DESCRIPTION OF THE TASK
In the records that follow, find the line with "The width and"; from there, retype every line exactly through the line with "Select the 男 gender radio button", which also belongs to the answer.

DATA SECTION

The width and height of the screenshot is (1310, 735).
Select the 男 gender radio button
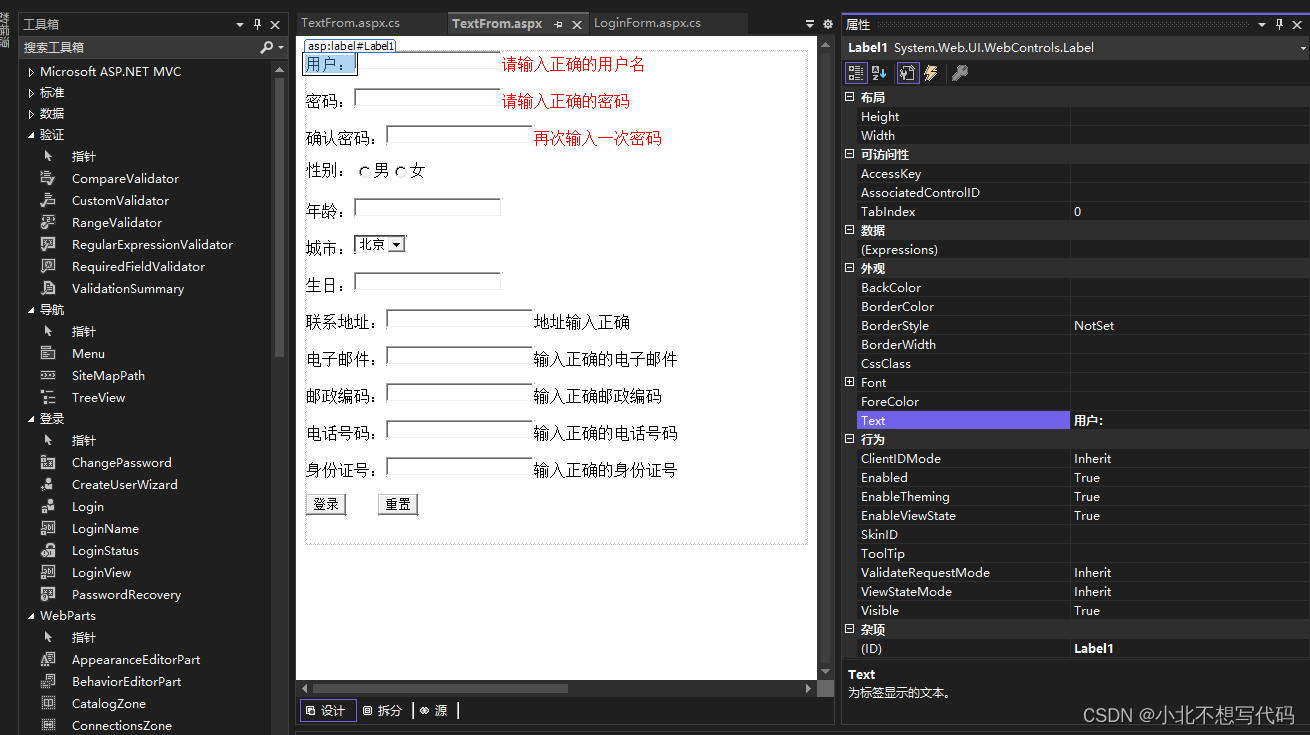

...

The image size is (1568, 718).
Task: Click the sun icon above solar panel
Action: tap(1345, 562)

RESULT
The width and height of the screenshot is (1310, 735).
Select the 男 gender radio button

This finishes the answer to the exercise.